# THE RECORDS
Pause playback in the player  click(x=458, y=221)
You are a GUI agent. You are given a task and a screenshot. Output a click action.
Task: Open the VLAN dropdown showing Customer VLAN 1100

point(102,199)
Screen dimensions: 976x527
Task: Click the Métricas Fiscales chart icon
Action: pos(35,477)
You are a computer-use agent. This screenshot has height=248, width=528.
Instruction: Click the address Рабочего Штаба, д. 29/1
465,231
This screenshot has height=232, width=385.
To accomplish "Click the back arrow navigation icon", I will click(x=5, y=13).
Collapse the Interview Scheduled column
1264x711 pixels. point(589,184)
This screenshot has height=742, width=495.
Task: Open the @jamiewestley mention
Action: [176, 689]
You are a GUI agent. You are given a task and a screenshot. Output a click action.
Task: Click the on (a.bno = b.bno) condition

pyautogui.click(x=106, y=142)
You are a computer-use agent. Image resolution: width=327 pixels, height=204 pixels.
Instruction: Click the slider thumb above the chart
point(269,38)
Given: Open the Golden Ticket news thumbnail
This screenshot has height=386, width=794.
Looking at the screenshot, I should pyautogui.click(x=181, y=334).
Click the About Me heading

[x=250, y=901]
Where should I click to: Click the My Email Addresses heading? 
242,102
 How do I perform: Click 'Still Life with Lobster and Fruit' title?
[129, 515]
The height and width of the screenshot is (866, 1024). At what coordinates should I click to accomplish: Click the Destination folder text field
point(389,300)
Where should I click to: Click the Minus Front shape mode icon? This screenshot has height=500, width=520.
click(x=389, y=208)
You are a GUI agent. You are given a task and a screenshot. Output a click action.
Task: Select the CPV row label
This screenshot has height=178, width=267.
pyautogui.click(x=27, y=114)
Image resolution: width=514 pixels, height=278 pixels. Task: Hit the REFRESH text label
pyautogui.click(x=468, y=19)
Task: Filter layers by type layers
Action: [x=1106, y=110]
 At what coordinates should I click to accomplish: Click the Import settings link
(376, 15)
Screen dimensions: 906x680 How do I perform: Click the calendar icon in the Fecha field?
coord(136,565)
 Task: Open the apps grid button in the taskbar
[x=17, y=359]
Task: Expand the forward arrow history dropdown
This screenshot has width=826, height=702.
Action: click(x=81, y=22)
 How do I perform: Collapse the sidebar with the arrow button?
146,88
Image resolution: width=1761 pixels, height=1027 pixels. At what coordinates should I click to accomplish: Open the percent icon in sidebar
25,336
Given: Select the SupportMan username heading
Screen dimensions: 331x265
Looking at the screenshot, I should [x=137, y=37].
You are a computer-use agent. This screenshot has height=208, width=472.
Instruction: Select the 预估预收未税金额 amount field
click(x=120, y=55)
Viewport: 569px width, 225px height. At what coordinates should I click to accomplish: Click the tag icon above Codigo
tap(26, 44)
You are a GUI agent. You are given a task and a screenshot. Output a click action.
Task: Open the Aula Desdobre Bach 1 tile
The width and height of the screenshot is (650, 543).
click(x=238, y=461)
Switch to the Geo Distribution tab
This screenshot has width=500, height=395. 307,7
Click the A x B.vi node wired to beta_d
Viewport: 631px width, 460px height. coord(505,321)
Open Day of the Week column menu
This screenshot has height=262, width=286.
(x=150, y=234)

# BRIEF
Return the whole listing exactly as it reads.

# TASK OUTPUT
Pause playback in the player  click(x=458, y=221)
You are a GUI agent. You are given a task and a screenshot. Output a click action.
Task: Open the VLAN dropdown showing Customer VLAN 1100

point(102,199)
Screen dimensions: 976x527
Task: Click the Métricas Fiscales chart icon
Action: pos(35,477)
You are a computer-use agent. This screenshot has height=248, width=528.
Instruction: Click the address Рабочего Штаба, д. 29/1
465,231
This screenshot has height=232, width=385.
To accomplish "Click the back arrow navigation icon", I will click(x=5, y=13).
Collapse the Interview Scheduled column
1264x711 pixels. point(589,184)
This screenshot has height=742, width=495.
Task: Open the @jamiewestley mention
Action: [176, 689]
You are a GUI agent. You are given a task and a screenshot. Output a click action.
Task: Click the on (a.bno = b.bno) condition

pyautogui.click(x=106, y=142)
You are a computer-use agent. Image resolution: width=327 pixels, height=204 pixels.
Instruction: Click the slider thumb above the chart
point(269,38)
Given: Open the Golden Ticket news thumbnail
This screenshot has height=386, width=794.
Looking at the screenshot, I should pyautogui.click(x=181, y=334).
Click the About Me heading

[x=250, y=901]
Where should I click to: Click the My Email Addresses heading? 
242,102
 How do I perform: Click 'Still Life with Lobster and Fruit' title?
[129, 515]
The height and width of the screenshot is (866, 1024). At what coordinates should I click to accomplish: Click the Destination folder text field
point(389,300)
Where should I click to: Click the Minus Front shape mode icon? This screenshot has height=500, width=520.
click(x=389, y=208)
You are a GUI agent. You are given a task and a screenshot. Output a click action.
Task: Select the CPV row label
This screenshot has height=178, width=267.
pyautogui.click(x=27, y=114)
Image resolution: width=514 pixels, height=278 pixels. Task: Hit the REFRESH text label
pyautogui.click(x=468, y=19)
Task: Filter layers by type layers
Action: [x=1106, y=110]
 At what coordinates should I click to accomplish: Click the Import settings link
(376, 15)
Screen dimensions: 906x680 How do I perform: Click the calendar icon in the Fecha field?
coord(136,565)
 Task: Open the apps grid button in the taskbar
[x=17, y=359]
Task: Expand the forward arrow history dropdown
This screenshot has width=826, height=702.
Action: click(x=81, y=22)
 How do I perform: Collapse the sidebar with the arrow button?
146,88
Image resolution: width=1761 pixels, height=1027 pixels. At what coordinates should I click to accomplish: Open the percent icon in sidebar
25,336
Given: Select the SupportMan username heading
Screen dimensions: 331x265
Looking at the screenshot, I should [x=137, y=37].
You are a computer-use agent. This screenshot has height=208, width=472.
Instruction: Select the 预估预收未税金额 amount field
click(x=120, y=55)
Viewport: 569px width, 225px height. At what coordinates should I click to accomplish: Click the tag icon above Codigo
tap(26, 44)
You are a GUI agent. You are given a task and a screenshot. Output a click action.
Task: Open the Aula Desdobre Bach 1 tile
The width and height of the screenshot is (650, 543).
click(x=238, y=461)
Switch to the Geo Distribution tab
This screenshot has width=500, height=395. 307,7
Click the A x B.vi node wired to beta_d
Viewport: 631px width, 460px height. coord(505,321)
Open Day of the Week column menu
This screenshot has height=262, width=286.
(x=150, y=234)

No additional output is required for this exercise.